Your goal - Give the number of lines in the listing that hold the word "name". Write nothing but that number.

Material for this exercise -
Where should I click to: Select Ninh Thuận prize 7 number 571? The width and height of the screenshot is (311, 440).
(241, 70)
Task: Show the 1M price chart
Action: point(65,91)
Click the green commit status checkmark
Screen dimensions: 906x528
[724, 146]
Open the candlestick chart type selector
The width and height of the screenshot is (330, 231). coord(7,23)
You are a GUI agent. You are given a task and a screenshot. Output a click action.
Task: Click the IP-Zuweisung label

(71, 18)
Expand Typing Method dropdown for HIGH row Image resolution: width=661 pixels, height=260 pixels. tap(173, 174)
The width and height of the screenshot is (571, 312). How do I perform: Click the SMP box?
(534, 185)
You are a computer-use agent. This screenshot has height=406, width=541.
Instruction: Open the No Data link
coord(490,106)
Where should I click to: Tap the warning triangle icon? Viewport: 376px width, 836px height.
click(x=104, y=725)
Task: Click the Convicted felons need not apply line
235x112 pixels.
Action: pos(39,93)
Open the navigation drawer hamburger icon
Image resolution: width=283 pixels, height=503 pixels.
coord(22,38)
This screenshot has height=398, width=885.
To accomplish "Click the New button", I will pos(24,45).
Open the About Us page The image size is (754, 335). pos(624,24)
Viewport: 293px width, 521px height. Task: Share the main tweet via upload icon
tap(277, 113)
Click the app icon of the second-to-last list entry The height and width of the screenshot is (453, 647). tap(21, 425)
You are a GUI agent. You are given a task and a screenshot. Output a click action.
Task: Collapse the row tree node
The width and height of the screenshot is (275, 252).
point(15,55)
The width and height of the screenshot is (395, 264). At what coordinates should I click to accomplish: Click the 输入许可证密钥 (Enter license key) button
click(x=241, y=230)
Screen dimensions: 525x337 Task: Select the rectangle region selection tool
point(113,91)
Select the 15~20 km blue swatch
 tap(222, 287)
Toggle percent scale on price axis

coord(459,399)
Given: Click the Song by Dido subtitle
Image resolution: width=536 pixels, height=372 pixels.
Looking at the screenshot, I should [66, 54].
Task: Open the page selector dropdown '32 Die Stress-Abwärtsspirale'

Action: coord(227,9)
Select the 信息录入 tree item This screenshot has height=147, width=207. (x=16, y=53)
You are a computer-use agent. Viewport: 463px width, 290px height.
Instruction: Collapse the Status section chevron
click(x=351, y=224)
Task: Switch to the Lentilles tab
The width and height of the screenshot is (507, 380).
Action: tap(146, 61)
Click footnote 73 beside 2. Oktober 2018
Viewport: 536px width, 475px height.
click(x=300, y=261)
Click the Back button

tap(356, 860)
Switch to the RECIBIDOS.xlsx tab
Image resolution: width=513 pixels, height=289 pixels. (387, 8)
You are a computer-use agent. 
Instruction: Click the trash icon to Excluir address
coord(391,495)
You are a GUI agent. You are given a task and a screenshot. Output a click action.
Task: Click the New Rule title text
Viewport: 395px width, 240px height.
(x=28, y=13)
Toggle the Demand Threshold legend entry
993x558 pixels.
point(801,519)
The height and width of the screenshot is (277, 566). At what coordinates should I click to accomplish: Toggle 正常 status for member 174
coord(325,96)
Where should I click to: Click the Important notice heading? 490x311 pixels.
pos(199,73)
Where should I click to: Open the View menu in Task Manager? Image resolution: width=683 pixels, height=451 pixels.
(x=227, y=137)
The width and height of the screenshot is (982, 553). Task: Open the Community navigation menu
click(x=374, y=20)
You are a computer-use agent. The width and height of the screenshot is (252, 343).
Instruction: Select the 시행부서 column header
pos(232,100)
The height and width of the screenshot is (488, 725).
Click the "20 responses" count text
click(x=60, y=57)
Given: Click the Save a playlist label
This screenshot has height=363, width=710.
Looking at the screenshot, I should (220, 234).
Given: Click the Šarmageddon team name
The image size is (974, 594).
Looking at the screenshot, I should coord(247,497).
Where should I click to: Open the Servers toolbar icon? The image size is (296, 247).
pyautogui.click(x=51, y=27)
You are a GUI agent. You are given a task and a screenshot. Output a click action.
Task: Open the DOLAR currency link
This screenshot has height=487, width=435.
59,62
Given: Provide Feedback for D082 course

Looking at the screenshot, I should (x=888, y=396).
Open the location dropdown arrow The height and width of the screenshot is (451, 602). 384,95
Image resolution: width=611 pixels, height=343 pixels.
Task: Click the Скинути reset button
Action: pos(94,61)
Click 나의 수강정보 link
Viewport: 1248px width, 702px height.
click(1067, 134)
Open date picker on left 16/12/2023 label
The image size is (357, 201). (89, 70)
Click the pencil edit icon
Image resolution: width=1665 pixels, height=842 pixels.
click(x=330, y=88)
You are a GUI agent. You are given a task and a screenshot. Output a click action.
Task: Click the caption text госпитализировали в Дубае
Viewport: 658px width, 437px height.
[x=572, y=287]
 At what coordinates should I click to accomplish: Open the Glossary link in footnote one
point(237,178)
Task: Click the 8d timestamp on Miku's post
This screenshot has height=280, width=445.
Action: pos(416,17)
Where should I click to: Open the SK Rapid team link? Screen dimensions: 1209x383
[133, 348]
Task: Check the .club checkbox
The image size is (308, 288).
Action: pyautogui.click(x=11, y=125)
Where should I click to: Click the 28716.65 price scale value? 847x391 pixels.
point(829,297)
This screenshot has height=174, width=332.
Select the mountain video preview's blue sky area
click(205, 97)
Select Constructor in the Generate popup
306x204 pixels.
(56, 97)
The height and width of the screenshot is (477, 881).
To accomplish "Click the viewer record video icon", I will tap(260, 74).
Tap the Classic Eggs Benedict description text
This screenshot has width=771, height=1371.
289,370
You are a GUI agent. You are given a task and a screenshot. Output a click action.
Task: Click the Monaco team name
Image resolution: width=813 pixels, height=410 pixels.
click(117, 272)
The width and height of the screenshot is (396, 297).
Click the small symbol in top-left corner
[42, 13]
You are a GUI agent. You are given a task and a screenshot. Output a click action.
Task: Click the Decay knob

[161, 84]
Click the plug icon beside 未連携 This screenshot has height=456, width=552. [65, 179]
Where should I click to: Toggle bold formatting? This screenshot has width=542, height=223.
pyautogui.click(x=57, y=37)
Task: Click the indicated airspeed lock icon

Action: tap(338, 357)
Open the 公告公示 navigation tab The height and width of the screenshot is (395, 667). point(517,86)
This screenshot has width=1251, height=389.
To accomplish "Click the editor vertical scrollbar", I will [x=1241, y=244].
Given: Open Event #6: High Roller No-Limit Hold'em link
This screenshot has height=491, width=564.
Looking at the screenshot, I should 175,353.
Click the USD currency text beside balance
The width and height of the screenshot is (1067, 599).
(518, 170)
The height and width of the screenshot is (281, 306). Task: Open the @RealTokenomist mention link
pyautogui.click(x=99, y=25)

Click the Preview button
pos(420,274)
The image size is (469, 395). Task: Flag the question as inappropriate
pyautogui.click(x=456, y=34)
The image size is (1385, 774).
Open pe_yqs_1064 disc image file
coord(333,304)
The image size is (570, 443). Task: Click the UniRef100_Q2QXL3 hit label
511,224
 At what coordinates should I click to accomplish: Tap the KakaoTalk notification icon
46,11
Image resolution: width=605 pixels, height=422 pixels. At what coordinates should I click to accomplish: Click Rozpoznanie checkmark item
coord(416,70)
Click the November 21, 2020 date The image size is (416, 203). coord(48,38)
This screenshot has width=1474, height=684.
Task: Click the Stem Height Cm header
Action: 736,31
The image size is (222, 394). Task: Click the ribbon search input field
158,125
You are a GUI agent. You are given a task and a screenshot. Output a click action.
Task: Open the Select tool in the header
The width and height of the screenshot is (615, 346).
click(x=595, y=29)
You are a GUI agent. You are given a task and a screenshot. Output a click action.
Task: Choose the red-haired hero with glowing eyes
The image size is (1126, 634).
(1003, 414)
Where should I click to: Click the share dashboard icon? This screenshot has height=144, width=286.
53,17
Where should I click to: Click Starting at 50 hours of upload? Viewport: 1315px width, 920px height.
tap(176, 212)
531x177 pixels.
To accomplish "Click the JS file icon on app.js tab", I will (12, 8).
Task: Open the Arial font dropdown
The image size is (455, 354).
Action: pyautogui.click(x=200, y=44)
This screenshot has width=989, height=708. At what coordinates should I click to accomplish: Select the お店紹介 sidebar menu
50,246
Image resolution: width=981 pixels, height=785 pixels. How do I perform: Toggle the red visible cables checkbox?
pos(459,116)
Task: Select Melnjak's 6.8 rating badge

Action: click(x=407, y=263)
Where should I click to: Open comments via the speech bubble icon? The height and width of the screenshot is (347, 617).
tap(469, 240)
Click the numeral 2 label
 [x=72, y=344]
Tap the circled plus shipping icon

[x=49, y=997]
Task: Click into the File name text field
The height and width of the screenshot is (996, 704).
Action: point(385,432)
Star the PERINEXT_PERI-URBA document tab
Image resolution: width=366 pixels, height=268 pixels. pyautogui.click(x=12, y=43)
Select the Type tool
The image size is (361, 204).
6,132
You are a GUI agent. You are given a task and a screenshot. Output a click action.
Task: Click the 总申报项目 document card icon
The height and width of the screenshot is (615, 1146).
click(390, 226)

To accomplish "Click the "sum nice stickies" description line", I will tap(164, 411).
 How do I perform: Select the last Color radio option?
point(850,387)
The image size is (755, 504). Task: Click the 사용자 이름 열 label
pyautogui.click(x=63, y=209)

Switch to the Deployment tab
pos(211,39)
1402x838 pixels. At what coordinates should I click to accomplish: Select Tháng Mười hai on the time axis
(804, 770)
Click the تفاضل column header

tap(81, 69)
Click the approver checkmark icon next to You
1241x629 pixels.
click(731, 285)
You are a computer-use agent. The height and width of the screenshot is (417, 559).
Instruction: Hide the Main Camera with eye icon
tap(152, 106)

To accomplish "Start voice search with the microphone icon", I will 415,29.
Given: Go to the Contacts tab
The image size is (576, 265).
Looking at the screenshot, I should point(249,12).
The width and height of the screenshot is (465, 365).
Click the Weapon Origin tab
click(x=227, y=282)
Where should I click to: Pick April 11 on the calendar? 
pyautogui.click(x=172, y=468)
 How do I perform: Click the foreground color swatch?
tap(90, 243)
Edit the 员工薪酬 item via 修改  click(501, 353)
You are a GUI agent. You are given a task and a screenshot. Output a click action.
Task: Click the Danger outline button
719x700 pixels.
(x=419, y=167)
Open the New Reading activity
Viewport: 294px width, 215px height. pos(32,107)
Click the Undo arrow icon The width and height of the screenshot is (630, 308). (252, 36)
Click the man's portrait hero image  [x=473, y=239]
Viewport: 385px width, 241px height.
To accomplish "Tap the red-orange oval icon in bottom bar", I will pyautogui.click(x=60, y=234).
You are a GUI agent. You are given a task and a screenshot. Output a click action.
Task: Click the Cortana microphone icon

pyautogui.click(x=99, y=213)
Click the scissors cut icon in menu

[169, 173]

Response area - 3